SEATTLE, Wash. – Kevin Murphy spoke with passion and humor about his obsession with the tiny seeds that are causing a big stir in the Pacific Northwest. Murphy, who leads the organic plant variety breeding program at Washington State University, captivated the WSU Innovators luncheon audience in Seattle with the story of quinoa and his farm-to-fork research program.
Quinoa is a versatile crop that packs a nutritious punch. The plant, which is related to spinach and beets, produces seeds that offer a complete protein with essential amino and fatty acids, minerals and
vitamins. But it’s also a delicious, gluten-free grain alternative that can be made into everything from noodles, bread, and chocolate cake to vodka. The leafy greens can be eaten like Swiss chard and, according to Murphy, stay fresh in the fridge for up to eight weeks.
The Pacific Northwest offers a variety of growing conditions that mimic those of quinoa’s native South American countries of Peru, Bolivia and Chile. This coupled with growing demand in the U.S. drive Murphy’s international renowned research program.

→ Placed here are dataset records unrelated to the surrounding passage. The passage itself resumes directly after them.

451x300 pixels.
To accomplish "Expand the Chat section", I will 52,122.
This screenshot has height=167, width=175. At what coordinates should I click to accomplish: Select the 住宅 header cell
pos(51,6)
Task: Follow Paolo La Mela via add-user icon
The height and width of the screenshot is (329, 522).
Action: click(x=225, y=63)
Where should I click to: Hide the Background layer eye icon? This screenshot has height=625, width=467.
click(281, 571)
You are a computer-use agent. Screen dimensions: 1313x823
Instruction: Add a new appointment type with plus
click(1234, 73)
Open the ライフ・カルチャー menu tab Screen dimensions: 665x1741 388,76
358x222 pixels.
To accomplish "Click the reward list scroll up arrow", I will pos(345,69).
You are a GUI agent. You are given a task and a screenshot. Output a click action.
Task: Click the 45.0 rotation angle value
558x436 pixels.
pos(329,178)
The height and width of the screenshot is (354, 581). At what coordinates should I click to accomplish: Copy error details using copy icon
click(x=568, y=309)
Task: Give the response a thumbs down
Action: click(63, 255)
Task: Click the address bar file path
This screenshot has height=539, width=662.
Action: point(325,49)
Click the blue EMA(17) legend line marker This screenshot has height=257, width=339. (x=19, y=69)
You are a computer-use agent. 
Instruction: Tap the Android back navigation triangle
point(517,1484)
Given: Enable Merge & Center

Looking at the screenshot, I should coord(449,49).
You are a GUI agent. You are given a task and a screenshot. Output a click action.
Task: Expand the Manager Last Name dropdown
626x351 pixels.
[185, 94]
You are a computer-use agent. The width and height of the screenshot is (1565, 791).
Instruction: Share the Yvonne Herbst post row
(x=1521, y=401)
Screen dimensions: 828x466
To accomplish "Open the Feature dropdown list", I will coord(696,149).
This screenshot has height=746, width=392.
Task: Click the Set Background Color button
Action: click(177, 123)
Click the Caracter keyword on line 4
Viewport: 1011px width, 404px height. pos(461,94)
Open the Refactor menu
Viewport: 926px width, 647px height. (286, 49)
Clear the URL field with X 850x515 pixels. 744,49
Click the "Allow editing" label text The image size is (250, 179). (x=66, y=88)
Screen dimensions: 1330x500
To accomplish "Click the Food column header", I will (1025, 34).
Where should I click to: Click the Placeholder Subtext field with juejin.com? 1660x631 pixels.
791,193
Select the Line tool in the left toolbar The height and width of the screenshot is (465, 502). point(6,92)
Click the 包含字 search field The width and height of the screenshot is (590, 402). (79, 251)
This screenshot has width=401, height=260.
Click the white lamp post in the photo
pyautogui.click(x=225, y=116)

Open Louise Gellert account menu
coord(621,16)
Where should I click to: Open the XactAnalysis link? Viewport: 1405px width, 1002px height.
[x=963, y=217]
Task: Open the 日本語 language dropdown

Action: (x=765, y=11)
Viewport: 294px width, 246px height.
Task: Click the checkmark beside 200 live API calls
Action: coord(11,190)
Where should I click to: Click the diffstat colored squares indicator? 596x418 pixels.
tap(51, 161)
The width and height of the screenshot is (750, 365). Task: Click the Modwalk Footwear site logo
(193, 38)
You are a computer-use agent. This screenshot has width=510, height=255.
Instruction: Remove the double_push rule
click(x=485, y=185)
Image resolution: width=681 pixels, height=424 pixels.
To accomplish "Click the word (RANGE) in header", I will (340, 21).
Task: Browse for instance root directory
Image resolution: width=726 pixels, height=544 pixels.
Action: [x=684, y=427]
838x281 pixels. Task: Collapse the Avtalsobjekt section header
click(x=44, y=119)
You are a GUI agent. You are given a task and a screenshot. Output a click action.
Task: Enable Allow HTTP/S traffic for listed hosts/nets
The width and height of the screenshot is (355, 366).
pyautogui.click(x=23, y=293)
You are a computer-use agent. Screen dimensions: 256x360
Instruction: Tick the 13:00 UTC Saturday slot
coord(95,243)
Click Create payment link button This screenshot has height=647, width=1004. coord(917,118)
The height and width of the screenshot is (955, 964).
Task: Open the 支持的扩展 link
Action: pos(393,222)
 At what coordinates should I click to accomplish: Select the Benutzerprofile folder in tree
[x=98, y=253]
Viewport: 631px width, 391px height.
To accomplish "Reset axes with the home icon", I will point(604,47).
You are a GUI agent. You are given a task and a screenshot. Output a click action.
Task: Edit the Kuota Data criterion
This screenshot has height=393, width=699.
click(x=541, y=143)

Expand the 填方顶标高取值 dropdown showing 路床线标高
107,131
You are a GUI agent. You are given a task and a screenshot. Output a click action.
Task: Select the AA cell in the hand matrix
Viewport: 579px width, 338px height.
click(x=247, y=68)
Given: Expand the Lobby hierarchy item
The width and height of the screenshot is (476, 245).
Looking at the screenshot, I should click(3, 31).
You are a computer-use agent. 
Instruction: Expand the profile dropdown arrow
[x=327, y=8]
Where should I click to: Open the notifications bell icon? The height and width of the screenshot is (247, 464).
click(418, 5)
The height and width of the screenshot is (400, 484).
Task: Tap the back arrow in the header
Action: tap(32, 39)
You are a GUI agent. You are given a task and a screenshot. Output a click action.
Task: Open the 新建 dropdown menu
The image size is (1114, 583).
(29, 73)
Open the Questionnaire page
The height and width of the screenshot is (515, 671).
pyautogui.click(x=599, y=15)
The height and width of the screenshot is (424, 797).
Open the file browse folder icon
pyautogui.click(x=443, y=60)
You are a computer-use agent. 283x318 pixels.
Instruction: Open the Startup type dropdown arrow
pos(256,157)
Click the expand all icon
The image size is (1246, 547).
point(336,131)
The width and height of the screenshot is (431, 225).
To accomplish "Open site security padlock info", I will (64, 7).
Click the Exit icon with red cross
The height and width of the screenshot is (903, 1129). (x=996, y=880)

Imports of quinoa grew from 4 million pounds in 2007 to 73 million pounds in 2013. Murphy’s quinoa research program has paralleled this trend. In 2009, Murphy was the lone quinoa resource at WSU. Five short years later, he leads a research program that boasts 20 researchers with trials set up across the state.
With farmers in mind
Murphy’s vision is to research and develop varieties and farming practices to the wide range of environments and farming systems in the Pacific Northwest. “Everything we do is for, by, and with farmers,” he said.
Karl Kupers, co-founder of Shepherd’s Grain, attended the lecture because he is interested in growing quinoa and grains like millet, amaranth, and spelt.
“Quinoa is driving the picture now but other crops are just as available and just as marketable,” he said.
Kupers was impressed to learn how far research with quinoa has come in the past several years.
“WSU is much further along than anyone really knows,” he said.
Farmers work alongside Murphy and his graduate students to test varieties in a variety of conditions and locations. They’re looking at drought tolerance in eastern, Washington and heat tolerance in the irrigated Central Columbia Basin, and west of the Cascades Mountains where moisture prevails, varieties are evaluated for resistance to pre-harvest sprouting.
Housing seed research
Murphy’s farm-to-fork vision means graduate students, the backbone of his program, have their hands in all aspects of the crop from breeding and cultivating the crop to processing and marketing the end
products. Research projects include intercropping quinoa with clover and grass, assessing how quinoa could be integrated into existing crop rotations, what role saponins (a bitter, soapy coating on the seeds) could play in controlling wireworms. In addition, food science students are studying quinoa’s nutritional qualities, taste and texture, and what types of food products can be made.
Missing from Murphy’s vision of a thriving alternative grain economy is a dedicated research facility for quinoa as well as other seed crops like millet and amaranth. WSU is launching a capital campaign to build a state of the art sustainable seed systems facility that will include a green house, seed processing and storage capabilities, as well as a food lab. The new sustainable seed systems facility, to be located on the WSU Eggert Family Organic Farm, will provide relevant teaching, research and extension opportunities farm to fork.